Search code examples
rustreferencelifetimealgebraic-data-types

Creating recursive enum -- should I use lifetime references? (Rust)


I want to create an ADT like:

pub enum Predicate<'a>{
    And(Box<&'a Predicate>, Box<&'a Predicate>),
    Neg(Box<&'a Predicate>),
    Bool(LogicOp, Literal, Literal)
}

But apparently this is not the correct way to specify lifetimes.

My question is two-fold:

  1. What's the correct way to define lifetimes here?
  2. Is there a better way to tackle this problem? I don't want to clone everything each time, because everything is immutable, and because I don't want to create multiple copies. I also want to do stuff like
let foo = Predicate::Bool(whatever args);
let and = Predicate::And(&foo, &foo);
let neg = Predicate::Neg(&and);
let bar = Predicate::And(&and, &neg);

and so forth and continue to be able to use foo, and, and neg later on.


Solution

  • If everything really is immutable, then the simplest way to handle this scenario is with Rc/Arc (the only difference between the two is that the latter can be used for objects accessed from multiple threads.) You can define your enum as follows:

    pub enum Predicate {
        And(Rc<Predicate>, Rc<Predicate>),
        Neg(Rc<Predicate>),
        Bool(LogicOp, Literal, Literal)
    }
    

    An Rc is a reference-counted shared pointer to a heap-allocated object. You can clone it to obtain a new pointer to the internal data without any copying, and you will never have to worry about lifetimes: internally, the Rc keeps track of how many references are being held to its object, and automatically deallocates it when this number drops to zero. This bookkeeping incurs a small runtime cost whenever the Rc is cloned or dropped, but greatly simplifies dealing with this sort of shared ownership.

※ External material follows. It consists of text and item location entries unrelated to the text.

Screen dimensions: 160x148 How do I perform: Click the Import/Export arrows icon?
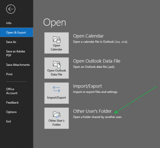(x=56, y=89)
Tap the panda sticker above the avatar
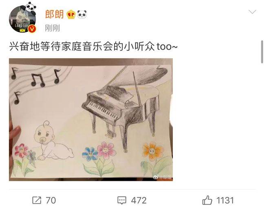This screenshot has height=209, width=265. [x=31, y=8]
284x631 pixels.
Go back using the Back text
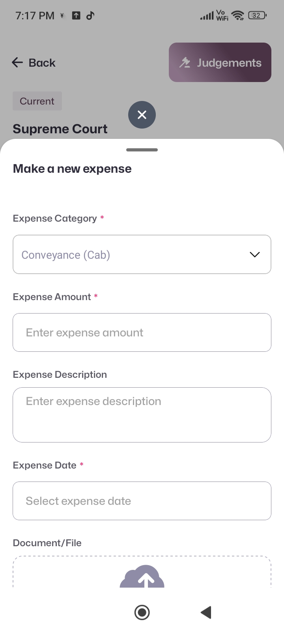point(42,63)
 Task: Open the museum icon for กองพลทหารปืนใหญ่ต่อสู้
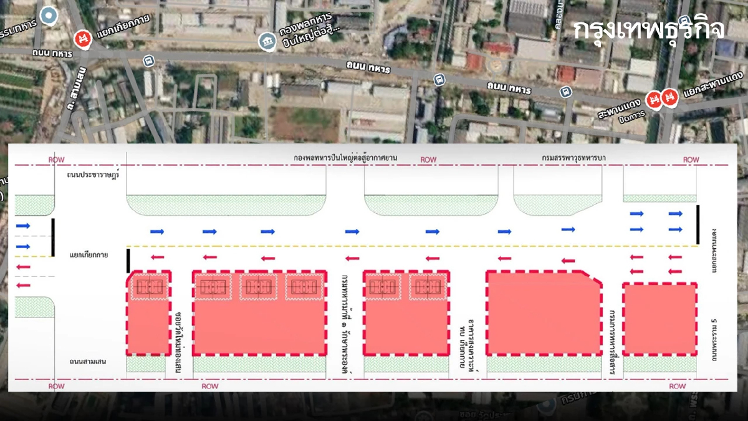coord(267,42)
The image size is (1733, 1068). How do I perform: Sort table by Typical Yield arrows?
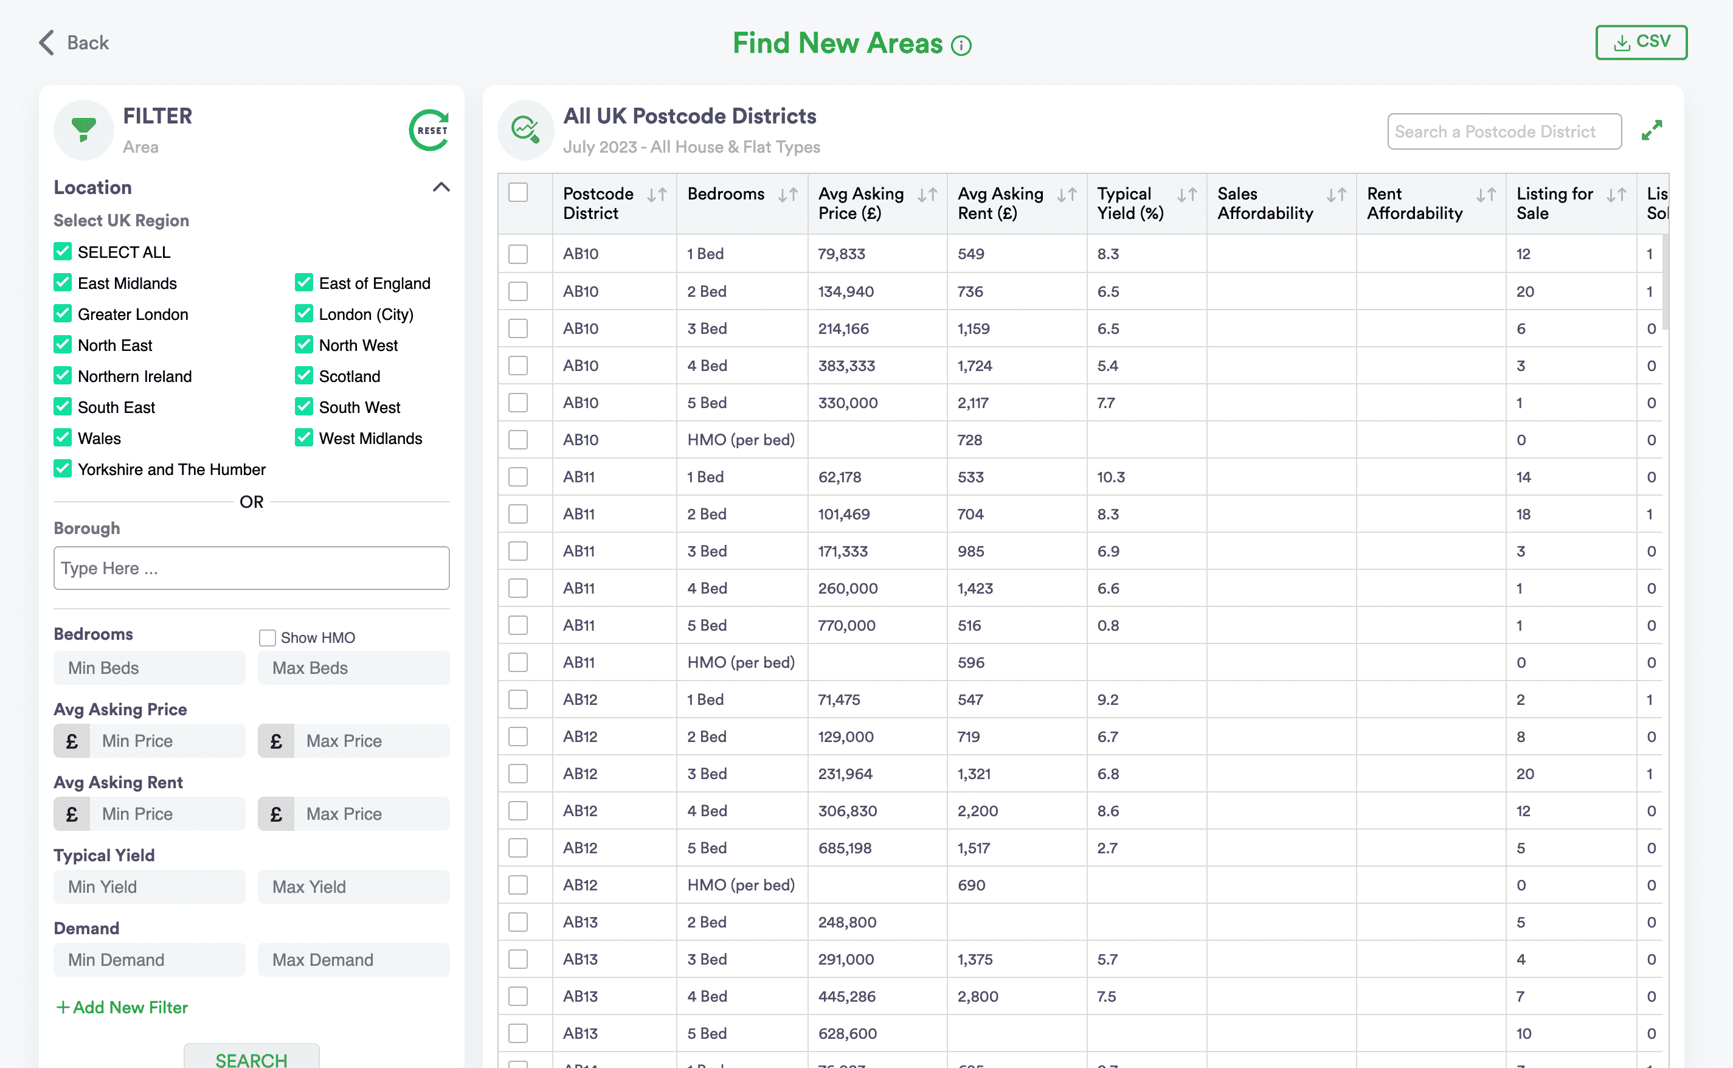[x=1187, y=195]
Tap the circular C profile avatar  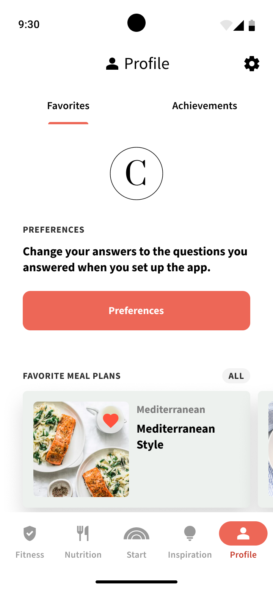(137, 174)
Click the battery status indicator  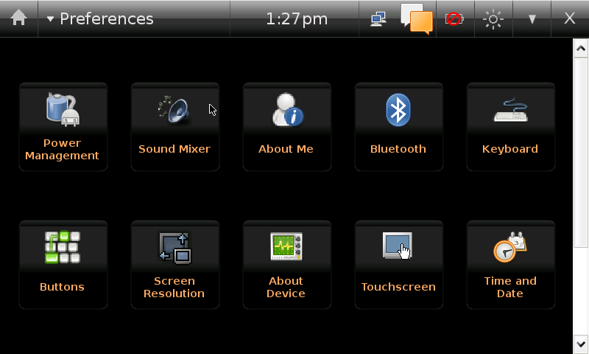[454, 19]
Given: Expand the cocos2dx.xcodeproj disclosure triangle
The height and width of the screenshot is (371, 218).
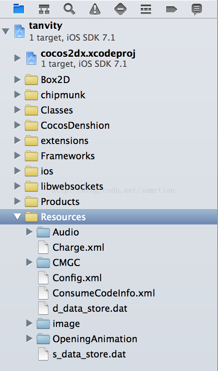Looking at the screenshot, I should coord(17,58).
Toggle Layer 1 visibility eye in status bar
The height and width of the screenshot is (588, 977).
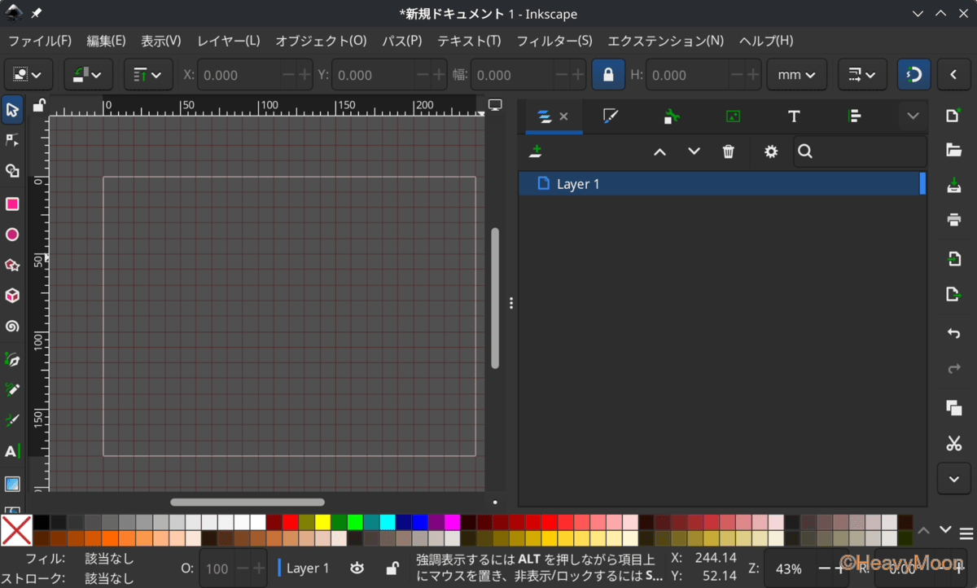click(357, 568)
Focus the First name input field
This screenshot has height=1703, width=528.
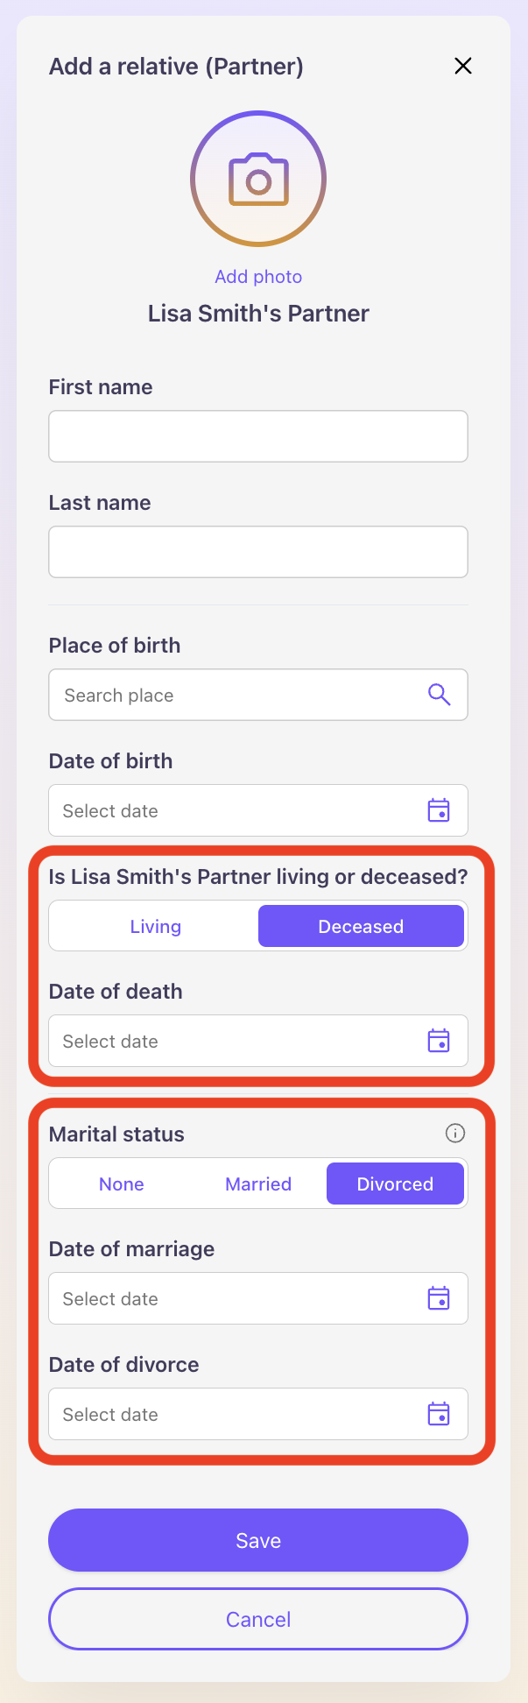tap(258, 436)
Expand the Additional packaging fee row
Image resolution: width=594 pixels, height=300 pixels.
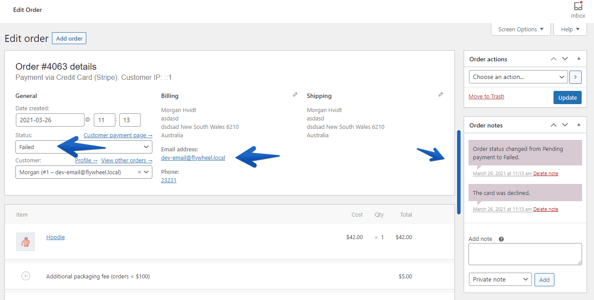pyautogui.click(x=26, y=276)
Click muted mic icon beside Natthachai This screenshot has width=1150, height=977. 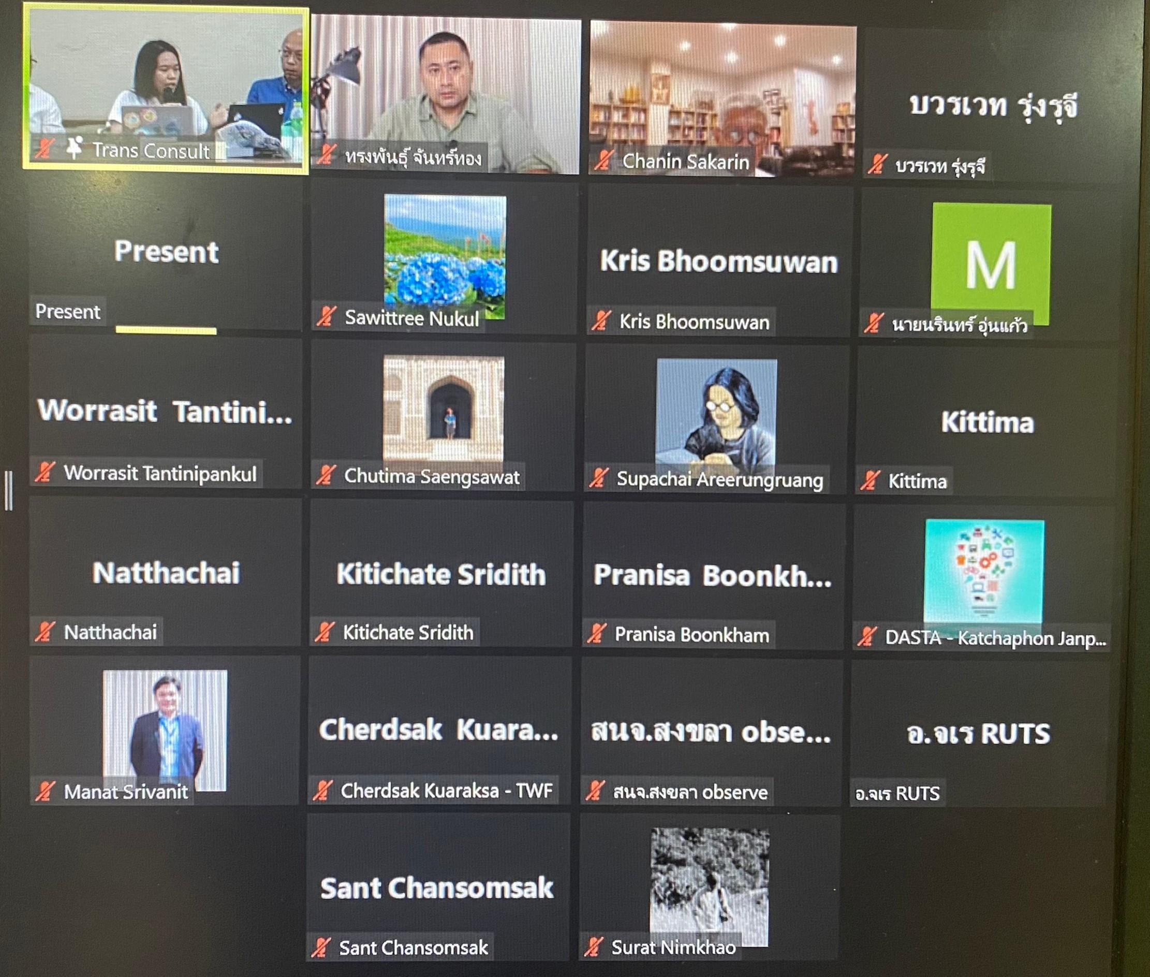click(45, 631)
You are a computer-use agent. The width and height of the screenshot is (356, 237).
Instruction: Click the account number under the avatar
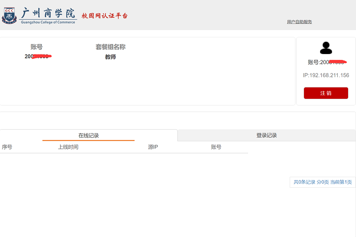point(326,62)
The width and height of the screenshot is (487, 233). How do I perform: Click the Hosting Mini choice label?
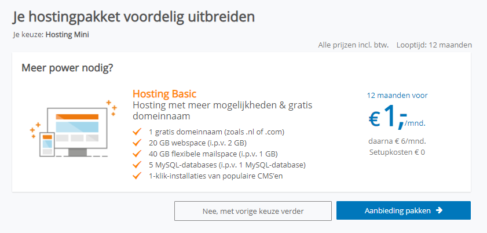point(67,34)
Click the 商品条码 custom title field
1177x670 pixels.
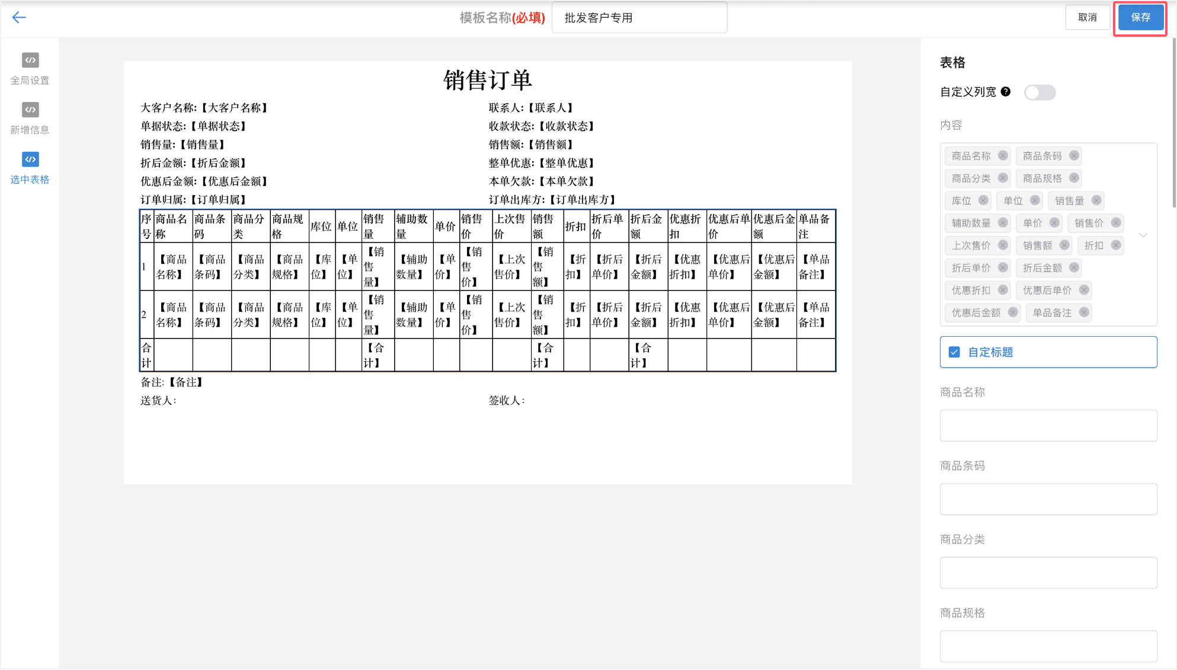click(x=1048, y=499)
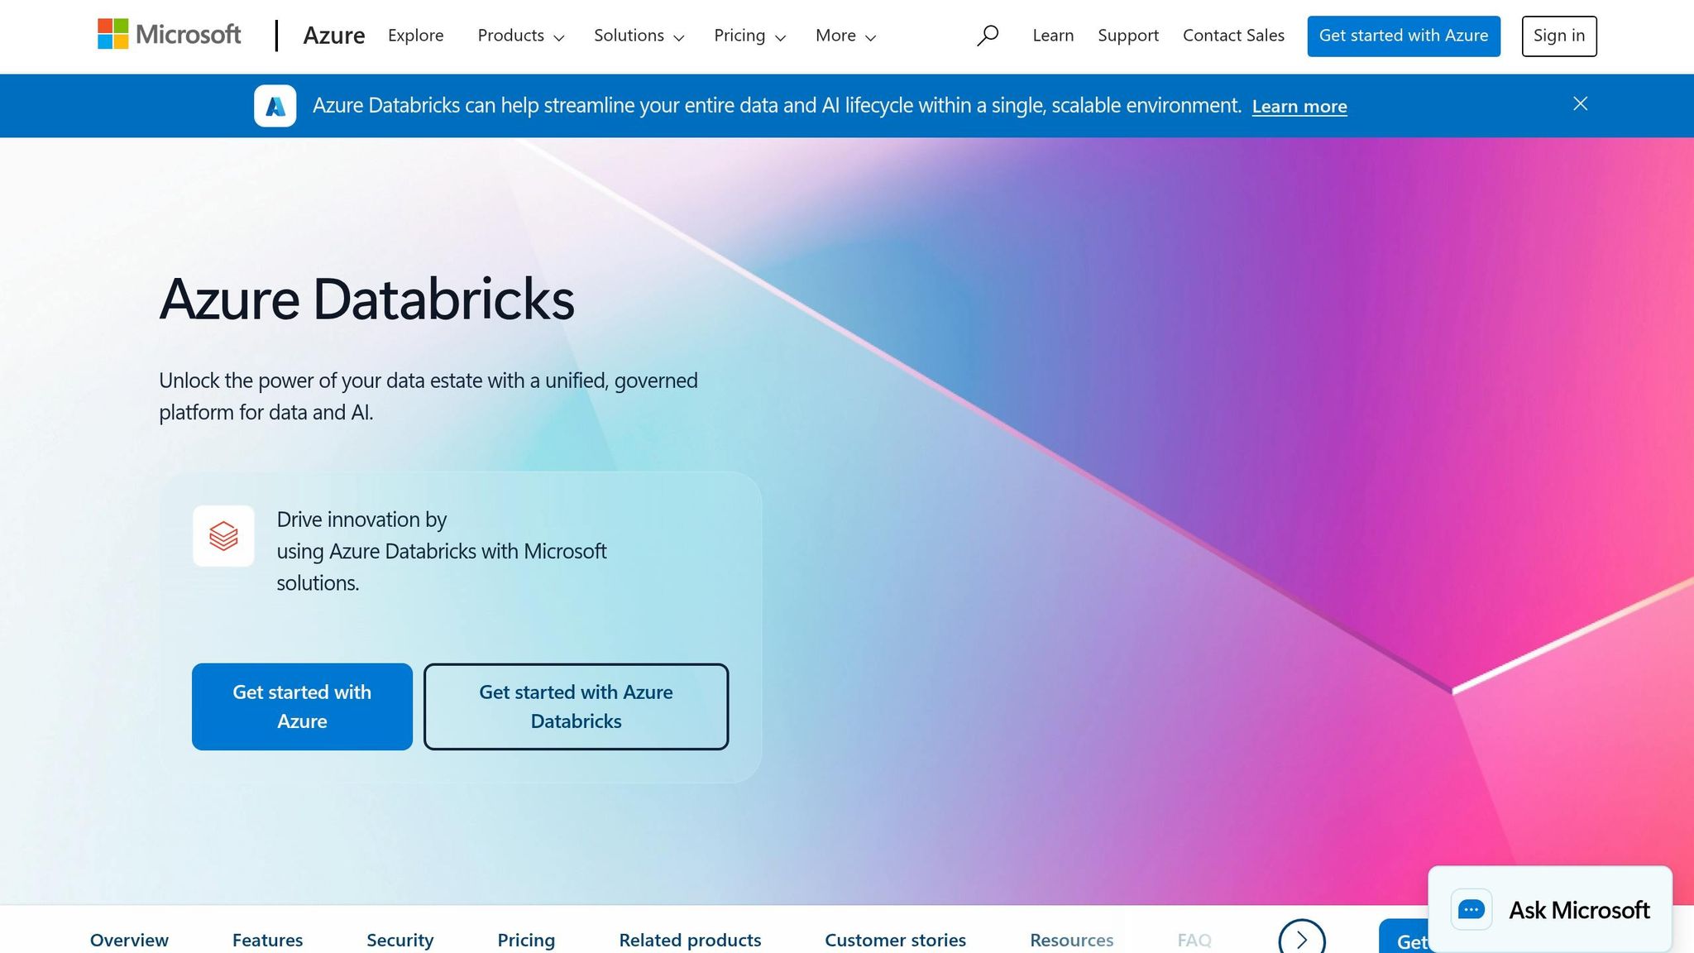Open the Resources section at page bottom
1694x953 pixels.
(x=1071, y=940)
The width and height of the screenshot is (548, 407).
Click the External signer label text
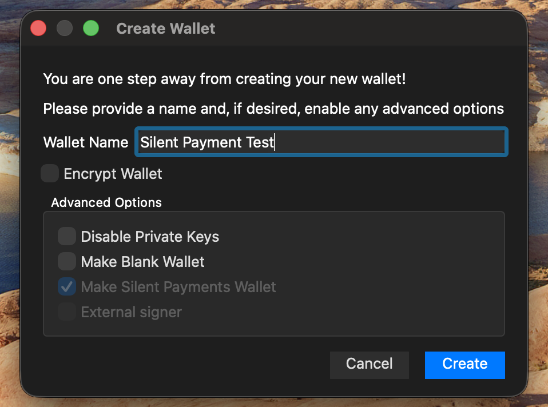click(x=130, y=312)
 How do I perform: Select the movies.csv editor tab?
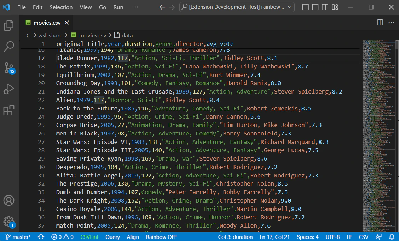click(46, 22)
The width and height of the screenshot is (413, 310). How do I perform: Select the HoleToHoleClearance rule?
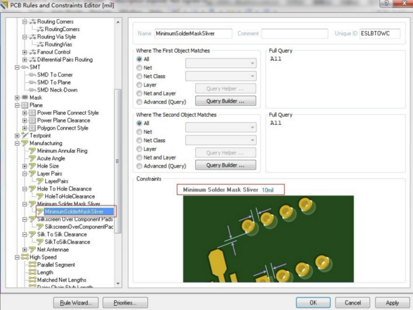point(69,196)
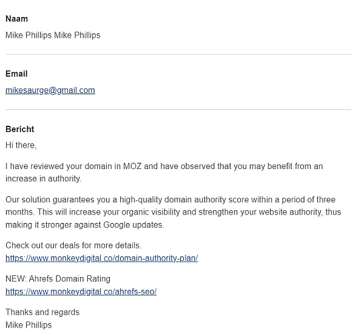The width and height of the screenshot is (364, 333).
Task: Select the sender name Mike Phillips Mike Phillips
Action: tap(53, 35)
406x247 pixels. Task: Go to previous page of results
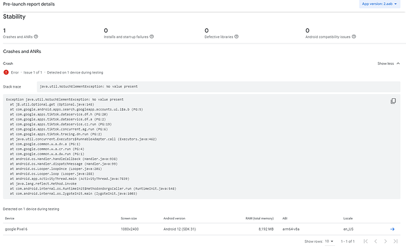(375, 241)
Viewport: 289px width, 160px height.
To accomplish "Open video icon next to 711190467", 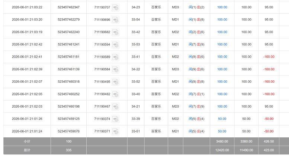I will [115, 107].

    Of course, the use of an Rc makes it somewhat more verbose to create predicates. The example you give would become:

    let foo = Rc::new(Predicate::Bool(whatever args));
    let and = Rc::new(Predicate::And(foo.clone(), foo.clone()));
    let neg = Rc::new(Predicate::Neg(and.clone()));
    let bar = Rc::new(Predicate::And(and.clone(), neg.clone()));
    

    (Technically not all these clones are necessary if you did not intend to use, say, neg later.)

    One way to ease this boilerplate is to use methods or associated functions on the Predicate type to create pre-Rced values, like so:

    impl Predicate {
        pub fn and(a: &Rc<Predicate>, b: &Rc<Predicate>) -> Rc<Predicate> {
            Rc::new(Predicate::And(a.clone(), b.clone())
        }
    
        pub fn neg(a: &Rc<Predicate>) -> Rc<Predicate> {
            Rc::new(Predicate::Neg(a.clone()))
        }
    
        pub fn boolean(op: LogicOp, a: Literal, b: Literal) -> Rc<Predicate> {
            Rc::new(Predicate::Bool(op, a, b))
        }
    }
    

    With this, your example becomes:

    let foo = Predicate::boolean(whatever args);
    let and = Predicate::and(&foo, &foo);
    let neg = Predicate::neg(&and);
    let bar = Predicate::and(&and, &neg);
    

    There is one unavoidable downside to this approach, though. You cannot match through an Rc without dereferencing it first, which can make working with Rc ADTs somewhat painful. See this question for details.